# 10 blasts from 10 eggs but bfn why?



## Boggler (Jun 28, 2011)

Hi,

Going for follow up consultation today after failed cycle. Stim part of cycle seemed to go great with 12 eggs collected , 10 fertilised and all making it to blast. Unfortunately I knew the day after transfer that it hadn't worked and started period on 8 days after transfer . Any ideas on questions to ask consultant. I suspect he will say better luck next time!!!! I am worried because in each cycle I seem to get period pains straight from ovulation and have never had to do pregnancy test  in the last two years. Anybody else in same position. I just don't want to have to go thru transfer after transfer without knowing the problem. Of course I am probably over analysing every twinge cause that's what I do!!! 

Any advice welcome


----------



## Boggler (Jun 28, 2011)

Thought I would reply to myself in case anybody is interested as consultant didn't react the way I expected and offered experimental treatment for early cramping in the form of Iv atosiban currently given to stop contractions in early labour. Anyway due to start fet after af shows up.
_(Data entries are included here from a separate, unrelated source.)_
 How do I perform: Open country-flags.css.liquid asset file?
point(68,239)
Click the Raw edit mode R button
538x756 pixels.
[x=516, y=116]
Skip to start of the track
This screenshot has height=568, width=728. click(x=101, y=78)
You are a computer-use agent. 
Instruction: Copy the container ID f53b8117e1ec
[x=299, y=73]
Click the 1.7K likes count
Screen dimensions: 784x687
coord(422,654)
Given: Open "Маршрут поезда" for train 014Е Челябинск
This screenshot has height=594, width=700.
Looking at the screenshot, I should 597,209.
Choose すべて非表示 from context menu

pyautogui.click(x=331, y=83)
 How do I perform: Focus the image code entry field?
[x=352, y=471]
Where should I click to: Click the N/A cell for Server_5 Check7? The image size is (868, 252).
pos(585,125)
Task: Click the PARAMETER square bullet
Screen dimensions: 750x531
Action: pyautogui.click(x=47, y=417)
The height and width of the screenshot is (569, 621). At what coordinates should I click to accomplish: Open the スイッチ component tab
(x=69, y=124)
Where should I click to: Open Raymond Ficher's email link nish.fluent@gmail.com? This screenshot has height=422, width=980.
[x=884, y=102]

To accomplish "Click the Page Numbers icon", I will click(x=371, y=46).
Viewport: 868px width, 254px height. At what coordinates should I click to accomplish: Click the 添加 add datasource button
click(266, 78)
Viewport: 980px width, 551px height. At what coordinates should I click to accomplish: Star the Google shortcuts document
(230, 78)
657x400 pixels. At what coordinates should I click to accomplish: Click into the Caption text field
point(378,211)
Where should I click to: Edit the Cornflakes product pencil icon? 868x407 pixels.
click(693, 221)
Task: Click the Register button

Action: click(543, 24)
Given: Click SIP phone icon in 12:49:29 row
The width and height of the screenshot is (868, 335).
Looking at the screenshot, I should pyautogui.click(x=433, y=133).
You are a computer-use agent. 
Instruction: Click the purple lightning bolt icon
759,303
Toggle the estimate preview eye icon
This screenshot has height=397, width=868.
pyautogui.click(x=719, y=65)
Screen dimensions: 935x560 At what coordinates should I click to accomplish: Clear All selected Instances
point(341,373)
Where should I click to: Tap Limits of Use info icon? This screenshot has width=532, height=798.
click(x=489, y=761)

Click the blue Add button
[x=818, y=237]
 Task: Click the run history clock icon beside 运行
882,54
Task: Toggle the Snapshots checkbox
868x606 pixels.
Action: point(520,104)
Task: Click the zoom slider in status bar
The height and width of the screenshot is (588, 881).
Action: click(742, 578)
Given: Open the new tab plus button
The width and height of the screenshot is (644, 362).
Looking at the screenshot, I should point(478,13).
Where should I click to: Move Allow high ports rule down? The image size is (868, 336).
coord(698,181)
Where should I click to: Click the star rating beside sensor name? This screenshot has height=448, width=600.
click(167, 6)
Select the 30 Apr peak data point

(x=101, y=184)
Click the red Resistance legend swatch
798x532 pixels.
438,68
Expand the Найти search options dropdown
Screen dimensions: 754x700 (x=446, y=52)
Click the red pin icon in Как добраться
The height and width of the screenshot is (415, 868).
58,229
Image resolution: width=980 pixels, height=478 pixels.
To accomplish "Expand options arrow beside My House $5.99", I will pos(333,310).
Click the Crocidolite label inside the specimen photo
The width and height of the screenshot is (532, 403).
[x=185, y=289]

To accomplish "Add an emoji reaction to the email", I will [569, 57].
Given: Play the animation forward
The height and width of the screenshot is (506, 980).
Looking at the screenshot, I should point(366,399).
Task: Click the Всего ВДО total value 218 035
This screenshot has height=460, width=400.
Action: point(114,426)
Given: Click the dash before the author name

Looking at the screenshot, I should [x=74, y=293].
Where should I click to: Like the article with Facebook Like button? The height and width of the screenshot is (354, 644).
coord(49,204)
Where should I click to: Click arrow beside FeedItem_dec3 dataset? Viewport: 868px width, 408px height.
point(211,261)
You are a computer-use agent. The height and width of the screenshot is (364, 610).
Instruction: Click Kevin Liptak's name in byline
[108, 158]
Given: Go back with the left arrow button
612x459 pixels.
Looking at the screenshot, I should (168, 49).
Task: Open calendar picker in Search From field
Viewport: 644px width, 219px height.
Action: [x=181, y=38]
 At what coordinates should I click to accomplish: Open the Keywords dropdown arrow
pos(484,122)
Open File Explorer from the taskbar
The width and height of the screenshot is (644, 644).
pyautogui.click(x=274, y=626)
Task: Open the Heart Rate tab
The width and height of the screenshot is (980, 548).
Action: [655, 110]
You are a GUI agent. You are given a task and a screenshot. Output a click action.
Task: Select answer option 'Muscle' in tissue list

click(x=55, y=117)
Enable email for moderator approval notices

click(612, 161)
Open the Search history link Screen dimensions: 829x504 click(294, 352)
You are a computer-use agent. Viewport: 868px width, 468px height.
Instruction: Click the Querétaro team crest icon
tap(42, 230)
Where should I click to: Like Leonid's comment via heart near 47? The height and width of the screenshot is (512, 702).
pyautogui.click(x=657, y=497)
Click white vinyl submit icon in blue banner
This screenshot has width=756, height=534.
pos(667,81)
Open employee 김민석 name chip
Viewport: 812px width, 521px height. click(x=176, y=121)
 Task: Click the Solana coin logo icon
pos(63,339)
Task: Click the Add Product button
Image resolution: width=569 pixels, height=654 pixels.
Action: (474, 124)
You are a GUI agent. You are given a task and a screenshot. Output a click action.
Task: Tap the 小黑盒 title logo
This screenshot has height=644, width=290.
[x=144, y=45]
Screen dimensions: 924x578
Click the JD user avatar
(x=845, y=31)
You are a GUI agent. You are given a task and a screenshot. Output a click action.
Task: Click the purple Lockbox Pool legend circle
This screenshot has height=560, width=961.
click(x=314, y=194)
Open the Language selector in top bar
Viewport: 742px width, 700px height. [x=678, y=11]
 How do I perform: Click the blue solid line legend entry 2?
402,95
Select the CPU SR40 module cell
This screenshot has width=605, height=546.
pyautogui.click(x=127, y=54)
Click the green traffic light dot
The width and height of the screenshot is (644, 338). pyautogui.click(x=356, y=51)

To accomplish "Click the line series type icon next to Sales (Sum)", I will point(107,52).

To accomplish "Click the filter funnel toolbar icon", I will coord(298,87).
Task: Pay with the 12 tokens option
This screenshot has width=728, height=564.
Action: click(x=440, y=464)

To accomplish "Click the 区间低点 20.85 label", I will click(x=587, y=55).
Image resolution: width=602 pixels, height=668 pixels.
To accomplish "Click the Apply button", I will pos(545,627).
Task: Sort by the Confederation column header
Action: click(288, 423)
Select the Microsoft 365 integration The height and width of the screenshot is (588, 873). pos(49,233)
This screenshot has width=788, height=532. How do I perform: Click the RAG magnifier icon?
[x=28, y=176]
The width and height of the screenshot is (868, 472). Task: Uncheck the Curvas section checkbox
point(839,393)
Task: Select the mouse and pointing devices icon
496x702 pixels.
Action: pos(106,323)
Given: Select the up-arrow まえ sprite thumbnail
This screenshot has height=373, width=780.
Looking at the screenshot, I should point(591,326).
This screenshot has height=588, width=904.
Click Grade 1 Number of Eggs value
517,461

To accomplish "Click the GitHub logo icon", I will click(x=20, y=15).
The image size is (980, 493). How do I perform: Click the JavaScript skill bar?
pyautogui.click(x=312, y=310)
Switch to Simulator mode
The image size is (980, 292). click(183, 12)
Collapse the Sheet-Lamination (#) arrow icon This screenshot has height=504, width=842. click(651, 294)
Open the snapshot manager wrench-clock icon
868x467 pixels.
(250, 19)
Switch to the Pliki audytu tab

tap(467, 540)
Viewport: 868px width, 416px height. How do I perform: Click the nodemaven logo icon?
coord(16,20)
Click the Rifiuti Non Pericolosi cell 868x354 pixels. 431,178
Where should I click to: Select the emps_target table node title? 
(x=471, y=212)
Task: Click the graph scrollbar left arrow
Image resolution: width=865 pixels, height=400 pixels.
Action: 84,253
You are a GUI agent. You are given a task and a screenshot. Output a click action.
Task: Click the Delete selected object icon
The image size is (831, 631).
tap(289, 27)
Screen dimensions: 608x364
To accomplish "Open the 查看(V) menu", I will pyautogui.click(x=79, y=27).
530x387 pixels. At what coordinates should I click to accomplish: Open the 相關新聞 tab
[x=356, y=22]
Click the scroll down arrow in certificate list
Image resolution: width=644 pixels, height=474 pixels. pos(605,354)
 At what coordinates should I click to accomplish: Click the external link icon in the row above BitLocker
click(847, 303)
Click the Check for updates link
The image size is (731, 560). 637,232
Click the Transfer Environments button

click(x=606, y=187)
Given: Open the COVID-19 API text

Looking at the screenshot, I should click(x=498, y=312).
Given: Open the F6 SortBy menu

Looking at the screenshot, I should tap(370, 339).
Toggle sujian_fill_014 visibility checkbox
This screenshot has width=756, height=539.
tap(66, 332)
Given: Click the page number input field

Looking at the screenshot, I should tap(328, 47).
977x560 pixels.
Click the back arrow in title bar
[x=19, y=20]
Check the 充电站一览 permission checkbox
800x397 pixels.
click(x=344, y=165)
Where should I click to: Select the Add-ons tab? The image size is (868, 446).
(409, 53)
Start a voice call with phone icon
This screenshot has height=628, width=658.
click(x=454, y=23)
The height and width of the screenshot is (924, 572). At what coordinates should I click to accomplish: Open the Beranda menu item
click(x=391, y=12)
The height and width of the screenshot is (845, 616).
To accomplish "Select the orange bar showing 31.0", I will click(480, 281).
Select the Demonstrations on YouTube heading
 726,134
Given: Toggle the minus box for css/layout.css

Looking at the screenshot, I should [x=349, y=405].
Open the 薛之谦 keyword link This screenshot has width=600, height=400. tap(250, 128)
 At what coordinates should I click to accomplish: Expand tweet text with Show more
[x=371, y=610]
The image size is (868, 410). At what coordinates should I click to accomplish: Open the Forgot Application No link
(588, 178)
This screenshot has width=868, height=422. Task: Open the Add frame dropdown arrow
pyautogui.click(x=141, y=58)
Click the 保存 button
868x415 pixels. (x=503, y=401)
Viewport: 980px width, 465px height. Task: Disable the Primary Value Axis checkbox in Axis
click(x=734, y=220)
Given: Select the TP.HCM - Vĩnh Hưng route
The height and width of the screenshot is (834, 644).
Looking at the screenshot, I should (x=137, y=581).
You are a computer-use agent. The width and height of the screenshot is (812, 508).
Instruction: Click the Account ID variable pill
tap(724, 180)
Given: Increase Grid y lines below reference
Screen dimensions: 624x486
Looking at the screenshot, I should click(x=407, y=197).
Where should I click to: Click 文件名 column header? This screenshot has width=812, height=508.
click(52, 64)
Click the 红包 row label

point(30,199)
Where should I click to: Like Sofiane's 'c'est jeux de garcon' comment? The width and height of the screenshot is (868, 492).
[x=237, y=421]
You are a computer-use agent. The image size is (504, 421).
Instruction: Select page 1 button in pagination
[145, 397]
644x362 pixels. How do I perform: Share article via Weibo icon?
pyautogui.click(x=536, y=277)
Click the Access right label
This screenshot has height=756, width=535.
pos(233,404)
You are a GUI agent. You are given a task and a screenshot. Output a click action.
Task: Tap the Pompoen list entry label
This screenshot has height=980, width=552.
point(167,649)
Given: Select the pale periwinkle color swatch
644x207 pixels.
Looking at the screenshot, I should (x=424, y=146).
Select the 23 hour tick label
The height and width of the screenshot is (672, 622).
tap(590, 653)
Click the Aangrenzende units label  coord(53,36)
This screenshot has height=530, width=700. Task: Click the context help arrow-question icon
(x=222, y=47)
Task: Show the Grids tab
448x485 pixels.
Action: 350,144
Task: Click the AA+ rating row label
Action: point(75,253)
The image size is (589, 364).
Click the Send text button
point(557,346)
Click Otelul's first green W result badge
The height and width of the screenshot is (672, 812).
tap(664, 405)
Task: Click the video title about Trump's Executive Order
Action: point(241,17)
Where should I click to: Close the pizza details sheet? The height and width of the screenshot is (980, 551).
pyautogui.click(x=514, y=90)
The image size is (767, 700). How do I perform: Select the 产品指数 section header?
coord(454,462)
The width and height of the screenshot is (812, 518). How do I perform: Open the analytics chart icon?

So watch this space!!!


----------



## livity k (May 19, 2009)

Boggler, 

I read your post yesterday but didn't have time to reply- my story has a happy ending but was a tough journey...

I had 6 good blasts and didn't get pregnant 3 times, (One fresh 2 x FET) but after 2nd FET  I had immune testing and had slightly raised NK cells and took steroids last FET and now have my amazing 8 month old son- 

I was on gestone for the FET's and never bled early- so that might be worth asking about- but the thing your consultant mentioned sounds really promising- so fingers crossed!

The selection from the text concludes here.